# Work instructions:
Switch every "Where should I click to" in the records below to "Where do I click to", and reproduce all the lines with nothing else changed.

# Exercise material:
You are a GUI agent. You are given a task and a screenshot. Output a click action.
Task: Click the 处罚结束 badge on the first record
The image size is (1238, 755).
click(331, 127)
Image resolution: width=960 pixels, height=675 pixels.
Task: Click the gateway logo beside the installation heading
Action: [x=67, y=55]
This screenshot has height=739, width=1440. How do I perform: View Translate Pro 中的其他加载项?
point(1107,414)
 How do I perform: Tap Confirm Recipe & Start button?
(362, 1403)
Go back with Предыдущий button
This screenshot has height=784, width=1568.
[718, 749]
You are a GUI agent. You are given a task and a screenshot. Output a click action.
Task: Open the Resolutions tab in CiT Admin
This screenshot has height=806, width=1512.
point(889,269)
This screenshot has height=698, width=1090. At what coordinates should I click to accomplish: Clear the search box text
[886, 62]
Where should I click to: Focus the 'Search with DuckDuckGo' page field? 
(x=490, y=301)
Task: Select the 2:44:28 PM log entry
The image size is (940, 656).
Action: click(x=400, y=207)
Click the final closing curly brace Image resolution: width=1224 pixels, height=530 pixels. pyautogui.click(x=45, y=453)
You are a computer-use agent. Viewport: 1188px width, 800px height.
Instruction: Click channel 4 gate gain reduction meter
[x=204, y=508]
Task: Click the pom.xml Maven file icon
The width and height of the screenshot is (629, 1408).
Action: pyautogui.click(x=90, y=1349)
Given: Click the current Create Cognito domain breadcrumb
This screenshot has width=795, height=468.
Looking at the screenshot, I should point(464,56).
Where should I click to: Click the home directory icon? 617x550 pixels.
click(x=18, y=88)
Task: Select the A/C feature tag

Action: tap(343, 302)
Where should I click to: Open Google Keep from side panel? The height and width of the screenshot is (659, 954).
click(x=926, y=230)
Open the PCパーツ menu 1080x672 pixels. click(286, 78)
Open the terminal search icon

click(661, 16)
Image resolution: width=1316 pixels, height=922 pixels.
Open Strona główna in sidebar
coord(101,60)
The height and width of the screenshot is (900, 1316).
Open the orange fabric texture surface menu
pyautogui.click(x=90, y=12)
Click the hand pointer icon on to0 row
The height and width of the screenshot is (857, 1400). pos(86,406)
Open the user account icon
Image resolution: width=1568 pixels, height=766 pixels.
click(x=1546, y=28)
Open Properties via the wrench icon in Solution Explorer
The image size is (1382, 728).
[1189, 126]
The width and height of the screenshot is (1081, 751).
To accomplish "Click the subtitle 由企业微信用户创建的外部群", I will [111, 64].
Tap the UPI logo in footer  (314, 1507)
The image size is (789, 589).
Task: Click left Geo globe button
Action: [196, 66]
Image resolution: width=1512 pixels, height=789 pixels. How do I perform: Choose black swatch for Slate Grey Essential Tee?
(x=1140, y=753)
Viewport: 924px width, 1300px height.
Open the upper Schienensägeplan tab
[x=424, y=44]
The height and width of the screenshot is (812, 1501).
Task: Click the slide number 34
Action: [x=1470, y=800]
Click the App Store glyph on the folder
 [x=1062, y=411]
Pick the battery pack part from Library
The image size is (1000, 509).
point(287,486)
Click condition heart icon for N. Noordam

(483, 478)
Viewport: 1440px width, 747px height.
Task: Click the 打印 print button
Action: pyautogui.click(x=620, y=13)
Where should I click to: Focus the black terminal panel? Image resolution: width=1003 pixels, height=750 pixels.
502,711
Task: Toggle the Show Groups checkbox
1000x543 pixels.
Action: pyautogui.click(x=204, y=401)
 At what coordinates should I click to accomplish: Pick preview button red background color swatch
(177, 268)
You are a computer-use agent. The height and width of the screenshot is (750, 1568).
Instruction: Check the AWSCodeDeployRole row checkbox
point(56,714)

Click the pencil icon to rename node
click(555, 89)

# Finished task:
You are a GUI agent. You are given a task and a screenshot. Output a click action.
Task: Click the 处罚结束 badge on the first record
The image size is (1238, 755).
click(331, 127)
Image resolution: width=960 pixels, height=675 pixels.
Task: Click the gateway logo beside the installation heading
Action: [x=67, y=55]
This screenshot has height=739, width=1440. How do I perform: View Translate Pro 中的其他加载项?
point(1107,414)
 How do I perform: Tap Confirm Recipe & Start button?
(362, 1403)
Go back with Предыдущий button
This screenshot has height=784, width=1568.
[718, 749]
You are a GUI agent. You are given a task and a screenshot. Output a click action.
Task: Open the Resolutions tab in CiT Admin
This screenshot has height=806, width=1512.
point(889,269)
This screenshot has height=698, width=1090. At what coordinates should I click to accomplish: Clear the search box text
[886, 62]
Where do I click to: Focus the 'Search with DuckDuckGo' page field? 
(x=490, y=301)
Task: Select the 2:44:28 PM log entry
The image size is (940, 656).
Action: click(x=400, y=207)
Click the final closing curly brace Image resolution: width=1224 pixels, height=530 pixels. pyautogui.click(x=45, y=453)
You are a computer-use agent. Viewport: 1188px width, 800px height.
Instruction: Click channel 4 gate gain reduction meter
[x=204, y=508]
Task: Click the pom.xml Maven file icon
The width and height of the screenshot is (629, 1408).
Action: pyautogui.click(x=90, y=1349)
Given: Click the current Create Cognito domain breadcrumb
This screenshot has width=795, height=468.
Looking at the screenshot, I should point(464,56).
Where do I click to: Click the home directory icon? 617x550 pixels.
click(x=18, y=88)
Task: Select the A/C feature tag

Action: tap(343, 302)
Where do I click to: Open Google Keep from side panel? The height and width of the screenshot is (659, 954).
click(x=926, y=230)
Open the PCパーツ menu 1080x672 pixels. click(286, 78)
Open the terminal search icon

click(661, 16)
Image resolution: width=1316 pixels, height=922 pixels.
Open Strona główna in sidebar
coord(101,60)
The height and width of the screenshot is (900, 1316).
Open the orange fabric texture surface menu
pyautogui.click(x=90, y=12)
Click the hand pointer icon on to0 row
The height and width of the screenshot is (857, 1400). pos(86,406)
Open the user account icon
Image resolution: width=1568 pixels, height=766 pixels.
click(x=1546, y=28)
Open Properties via the wrench icon in Solution Explorer
The image size is (1382, 728).
[1189, 126]
The width and height of the screenshot is (1081, 751).
To accomplish "Click the subtitle 由企业微信用户创建的外部群", I will [111, 64].
Tap the UPI logo in footer  (314, 1507)
The image size is (789, 589).
Task: Click left Geo globe button
Action: [196, 66]
Image resolution: width=1512 pixels, height=789 pixels. How do I perform: Choose black swatch for Slate Grey Essential Tee?
(x=1140, y=753)
Viewport: 924px width, 1300px height.
Open the upper Schienensägeplan tab
[x=424, y=44]
The height and width of the screenshot is (812, 1501).
Task: Click the slide number 34
Action: [x=1470, y=800]
Click the App Store glyph on the folder
 [x=1062, y=411]
Pick the battery pack part from Library
The image size is (1000, 509).
point(287,486)
Click condition heart icon for N. Noordam

(483, 478)
Viewport: 1440px width, 747px height.
Task: Click the 打印 print button
Action: pyautogui.click(x=620, y=13)
Where do I click to: Focus the black terminal panel? Image resolution: width=1003 pixels, height=750 pixels.
502,711
Task: Toggle the Show Groups checkbox
1000x543 pixels.
Action: pyautogui.click(x=204, y=401)
 At what coordinates should I click to accomplish: Pick preview button red background color swatch
(177, 268)
You are a computer-use agent. The height and width of the screenshot is (750, 1568).
Instruction: Check the AWSCodeDeployRole row checkbox
point(56,714)

Click the pencil icon to rename node
click(555, 89)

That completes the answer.